[GIVEN REQUEST 1]
In the entries below, start at the line containing "Given: Switch to the 手动测量 tab" and stop after the line containing "Action: coord(56,68)". Can you copy that span verbatim?

Southern Appalachian households in the late nineteenth to early twentieth centuries were, as a general rule, organized along patriarchal lines. That is, the oldest male relative in the household, be it a husband, father, brother, uncle, or grandfather, held the decision-making power for the entire family, particularly as it regarded financial and educational matters. Women were not allowed to vote or hold political office, and in some cases were denied the opportunity to receive even a basic education. As one Pi Beta Phi Settlement School teacher put it, “in the eyes of their fathers girls need no education to bear children, it only fills their heads with nonsense.”
Household tasks were gendered as well. Men performed agricultural labor such as clearing and plowing fields, building and repairing farm buildings, making tools, tending livestock, and harvesting crops. They also cut firewood, hunted wild animals, and worked in lumber camps to supplement the family’s often meager income. Women, on the other hand, performed mostly household chores: cooking meals, washing dishes, making and mending clothing, caring for children and elderly relatives, and tending vegetable gardens. Those who possessed a loom might spend part of their day weaving cloth, although by the early twentieth century, few did so. Store-bought cloth was readily available by that time and most women, eager to be rid of a time consuming chore, had long-since stashed their looms in a barn loft or burned it for firewood.

(Item position entries)
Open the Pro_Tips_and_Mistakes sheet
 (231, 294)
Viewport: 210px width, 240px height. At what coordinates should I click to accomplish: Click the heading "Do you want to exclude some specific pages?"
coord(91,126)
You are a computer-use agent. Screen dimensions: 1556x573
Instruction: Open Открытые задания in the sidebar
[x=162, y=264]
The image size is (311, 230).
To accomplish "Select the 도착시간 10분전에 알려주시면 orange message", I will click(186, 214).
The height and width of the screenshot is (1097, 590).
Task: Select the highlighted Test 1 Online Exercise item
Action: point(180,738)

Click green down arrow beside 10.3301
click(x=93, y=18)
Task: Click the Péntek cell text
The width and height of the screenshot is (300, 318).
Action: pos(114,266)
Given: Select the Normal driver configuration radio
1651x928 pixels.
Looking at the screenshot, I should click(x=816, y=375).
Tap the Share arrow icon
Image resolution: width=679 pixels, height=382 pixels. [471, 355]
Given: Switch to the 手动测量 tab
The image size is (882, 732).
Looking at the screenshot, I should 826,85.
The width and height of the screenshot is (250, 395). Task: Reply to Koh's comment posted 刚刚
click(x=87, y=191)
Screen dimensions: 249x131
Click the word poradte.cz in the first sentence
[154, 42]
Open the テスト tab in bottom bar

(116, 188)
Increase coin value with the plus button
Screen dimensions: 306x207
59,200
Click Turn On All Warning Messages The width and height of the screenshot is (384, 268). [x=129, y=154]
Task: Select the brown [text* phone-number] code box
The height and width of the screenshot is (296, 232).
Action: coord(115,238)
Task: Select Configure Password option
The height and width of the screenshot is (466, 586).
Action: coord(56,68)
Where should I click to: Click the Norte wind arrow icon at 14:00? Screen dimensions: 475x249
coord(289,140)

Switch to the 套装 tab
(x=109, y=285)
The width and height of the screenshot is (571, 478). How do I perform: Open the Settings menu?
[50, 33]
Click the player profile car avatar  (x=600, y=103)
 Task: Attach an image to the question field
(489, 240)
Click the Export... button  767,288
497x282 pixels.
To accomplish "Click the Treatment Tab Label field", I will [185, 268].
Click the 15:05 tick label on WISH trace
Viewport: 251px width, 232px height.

[GIVEN REQUEST 2]
According to the passage on Southern Appalachian households, why had most women stashed or burned their looms by the early twentieth century?

[OUTPUT 1]
Given: Switch to the 手动测量 tab
The image size is (882, 732).
Looking at the screenshot, I should 826,85.
The width and height of the screenshot is (250, 395). Task: Reply to Koh's comment posted 刚刚
click(x=87, y=191)
Screen dimensions: 249x131
Click the word poradte.cz in the first sentence
[154, 42]
Open the テスト tab in bottom bar

(116, 188)
Increase coin value with the plus button
Screen dimensions: 306x207
59,200
Click Turn On All Warning Messages The width and height of the screenshot is (384, 268). [x=129, y=154]
Task: Select the brown [text* phone-number] code box
The height and width of the screenshot is (296, 232).
Action: coord(115,238)
Task: Select Configure Password option
The height and width of the screenshot is (466, 586).
Action: coord(56,68)

[OUTPUT 2]
By then store-bought cloth was readily available. Most women were eager to be rid of weaving, which was a time-consuming chore.